Yesterday, versions 2.6.2 and 2.6.3 of the lightning PyPI package — the Python library used by hundreds of thousands of ML practitioners to organize PyTorch training code — were found to contain credential-stealing malware. The packages were quarantined after Socket’s research team flagged them 18 minutes post-upload. If you had automatic updates configured or ran pip install lightning on April 30, you should treat your environment as compromised and rotate everything.

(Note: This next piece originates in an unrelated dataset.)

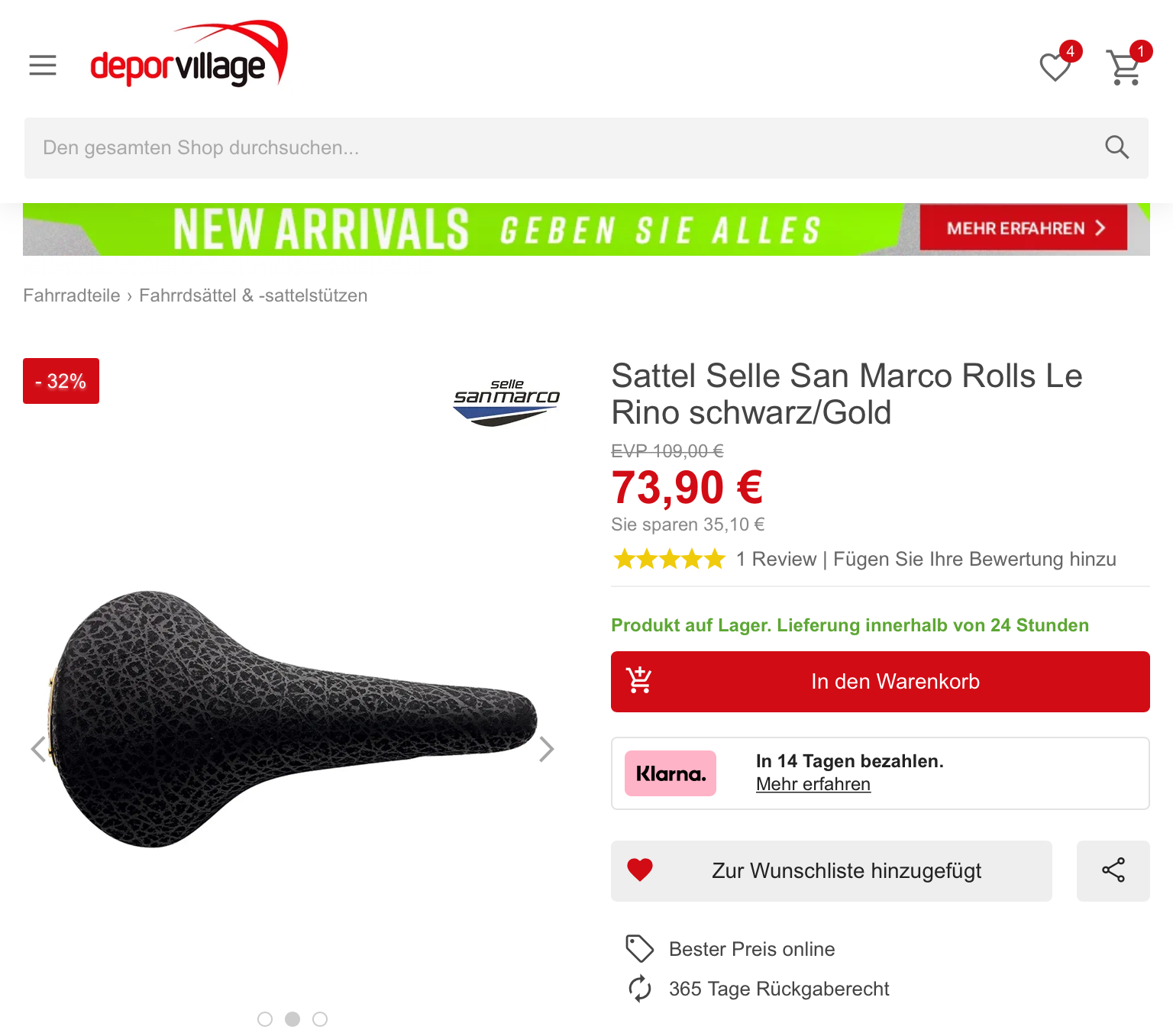This screenshot has height=1036, width=1173.
Task: Click the Klarna logo badge
Action: 671,773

The technical structure of the attack is worth examining because it represents a meaningful escalation in sophistication over typical PyPI malware. The payload doesn’t live in obvious Python files. Instead, the attacker injected code into __init__.py — which runs automatically when you import lightning — that launches a background daemon thread. That thread fetches and installs Bun, a Node.js-compatible JavaScript runtime, then executes router_runtime.js, an 11 MB obfuscated payload. The entire chain is cross-platform: the downloader detects the victim’s OS and architecture before proceeding.
Bundling a JavaScript runtime inside a Python ML package is unusual. It bypasses the assumption that a Python supply chain attack stays in Python, and it makes static analysis significantly harder — most PyPI scanners are tuned to look for suspicious Python patterns, not embedded JS runtimes that download from the network.
The data exfiltration scope is broad: SSH keys, shell histories, .env files, Git credentials, AWS/GCP/Azure configs, Kubernetes configs, Docker credentials, npm tokens, cryptocurrency wallet files (Bitcoin, Litecoin, Monero, Exodus, Ledger), VPN credentials, and Discord/Slack session tokens. Stolen data is RSA-2048 encrypted before exfiltration to attacker-controlled GitHub repositories, making network-level detection harder.
This is attributed to the same threat actor behind the “Mini Shai-Hulud” campaign — the name comes from a Dune-themed malicious commit signature that keeps appearing. The same campaign previously compromised LiteLLM (March 24), Telnyx (March 27), and Xinference in rapid succession. The pattern is deliberate: the targets are all tools that sit in AI development and deployment pipelines. Someone is specifically after the credentials of people building and running AI systems.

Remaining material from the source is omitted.